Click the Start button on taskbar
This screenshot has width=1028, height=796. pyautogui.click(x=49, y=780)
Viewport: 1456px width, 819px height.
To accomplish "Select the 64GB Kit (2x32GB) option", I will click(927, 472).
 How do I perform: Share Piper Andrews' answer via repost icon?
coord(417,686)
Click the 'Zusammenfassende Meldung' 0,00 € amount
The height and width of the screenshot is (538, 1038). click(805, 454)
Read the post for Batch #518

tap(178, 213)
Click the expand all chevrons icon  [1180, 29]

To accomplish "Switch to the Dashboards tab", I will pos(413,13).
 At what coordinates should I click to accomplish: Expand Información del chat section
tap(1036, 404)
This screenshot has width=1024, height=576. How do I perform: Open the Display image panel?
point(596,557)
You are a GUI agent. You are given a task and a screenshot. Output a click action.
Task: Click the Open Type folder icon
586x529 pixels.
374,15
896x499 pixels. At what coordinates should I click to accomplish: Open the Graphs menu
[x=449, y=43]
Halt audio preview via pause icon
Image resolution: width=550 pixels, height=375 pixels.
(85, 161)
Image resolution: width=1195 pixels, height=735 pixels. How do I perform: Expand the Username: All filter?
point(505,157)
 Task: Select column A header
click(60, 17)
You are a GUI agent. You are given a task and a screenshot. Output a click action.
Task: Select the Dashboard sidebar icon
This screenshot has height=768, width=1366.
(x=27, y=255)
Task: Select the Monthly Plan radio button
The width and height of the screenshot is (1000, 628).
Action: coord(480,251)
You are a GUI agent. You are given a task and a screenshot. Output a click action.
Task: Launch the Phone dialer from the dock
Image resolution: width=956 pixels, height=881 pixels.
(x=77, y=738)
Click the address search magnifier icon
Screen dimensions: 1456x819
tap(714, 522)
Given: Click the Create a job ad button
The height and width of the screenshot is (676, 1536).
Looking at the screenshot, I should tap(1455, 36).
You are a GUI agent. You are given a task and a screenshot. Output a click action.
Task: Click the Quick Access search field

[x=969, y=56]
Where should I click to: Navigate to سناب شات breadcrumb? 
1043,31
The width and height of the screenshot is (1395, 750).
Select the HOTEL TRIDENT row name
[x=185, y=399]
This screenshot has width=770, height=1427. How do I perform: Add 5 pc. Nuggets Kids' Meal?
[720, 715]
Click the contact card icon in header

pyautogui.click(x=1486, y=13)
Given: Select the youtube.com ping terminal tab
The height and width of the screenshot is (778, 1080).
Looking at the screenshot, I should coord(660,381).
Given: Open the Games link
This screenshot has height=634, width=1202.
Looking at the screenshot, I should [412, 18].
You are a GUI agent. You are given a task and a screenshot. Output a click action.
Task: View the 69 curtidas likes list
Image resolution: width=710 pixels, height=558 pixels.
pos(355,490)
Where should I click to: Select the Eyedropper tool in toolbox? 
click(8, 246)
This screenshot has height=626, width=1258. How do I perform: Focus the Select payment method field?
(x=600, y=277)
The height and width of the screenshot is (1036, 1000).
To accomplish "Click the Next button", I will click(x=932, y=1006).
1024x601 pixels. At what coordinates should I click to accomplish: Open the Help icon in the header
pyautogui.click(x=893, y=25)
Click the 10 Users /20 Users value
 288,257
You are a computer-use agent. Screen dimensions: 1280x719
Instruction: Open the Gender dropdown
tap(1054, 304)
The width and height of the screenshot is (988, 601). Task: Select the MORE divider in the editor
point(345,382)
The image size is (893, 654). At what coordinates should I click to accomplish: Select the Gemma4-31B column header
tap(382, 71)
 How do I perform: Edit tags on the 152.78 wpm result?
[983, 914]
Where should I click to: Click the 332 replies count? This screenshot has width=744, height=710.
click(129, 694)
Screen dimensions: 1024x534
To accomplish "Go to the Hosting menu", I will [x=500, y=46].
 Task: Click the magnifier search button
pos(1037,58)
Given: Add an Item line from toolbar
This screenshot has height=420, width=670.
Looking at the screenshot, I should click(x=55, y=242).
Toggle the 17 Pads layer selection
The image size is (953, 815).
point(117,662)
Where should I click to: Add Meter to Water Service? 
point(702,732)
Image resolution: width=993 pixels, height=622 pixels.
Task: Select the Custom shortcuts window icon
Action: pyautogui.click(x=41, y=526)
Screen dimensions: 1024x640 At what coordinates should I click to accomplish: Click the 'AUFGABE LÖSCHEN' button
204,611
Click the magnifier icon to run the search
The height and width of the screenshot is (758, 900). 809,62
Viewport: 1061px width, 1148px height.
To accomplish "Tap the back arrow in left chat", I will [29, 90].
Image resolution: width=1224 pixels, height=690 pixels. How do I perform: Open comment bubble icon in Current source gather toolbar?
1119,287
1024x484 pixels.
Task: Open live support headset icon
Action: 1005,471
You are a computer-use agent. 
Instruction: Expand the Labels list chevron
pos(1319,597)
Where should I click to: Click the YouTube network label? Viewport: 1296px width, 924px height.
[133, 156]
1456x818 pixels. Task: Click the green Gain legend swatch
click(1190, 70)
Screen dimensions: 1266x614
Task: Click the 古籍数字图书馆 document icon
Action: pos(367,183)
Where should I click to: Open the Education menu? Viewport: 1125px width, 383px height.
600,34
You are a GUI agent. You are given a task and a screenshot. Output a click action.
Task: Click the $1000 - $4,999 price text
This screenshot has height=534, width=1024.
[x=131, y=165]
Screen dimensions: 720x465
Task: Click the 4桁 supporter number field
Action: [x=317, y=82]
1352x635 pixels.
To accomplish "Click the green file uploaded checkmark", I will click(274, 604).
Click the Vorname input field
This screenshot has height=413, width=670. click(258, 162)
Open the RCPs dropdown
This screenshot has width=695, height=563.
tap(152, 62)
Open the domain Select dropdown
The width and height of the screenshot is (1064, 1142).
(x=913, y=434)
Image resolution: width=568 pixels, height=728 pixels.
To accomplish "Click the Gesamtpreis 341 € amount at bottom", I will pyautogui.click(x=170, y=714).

========================================

How to complete this task:
Copy every line of the entries above in which "from" occurs.

Output of the exercise:
Task: Launch the Phone dialer from the dock
Given: Add an Item line from toolbar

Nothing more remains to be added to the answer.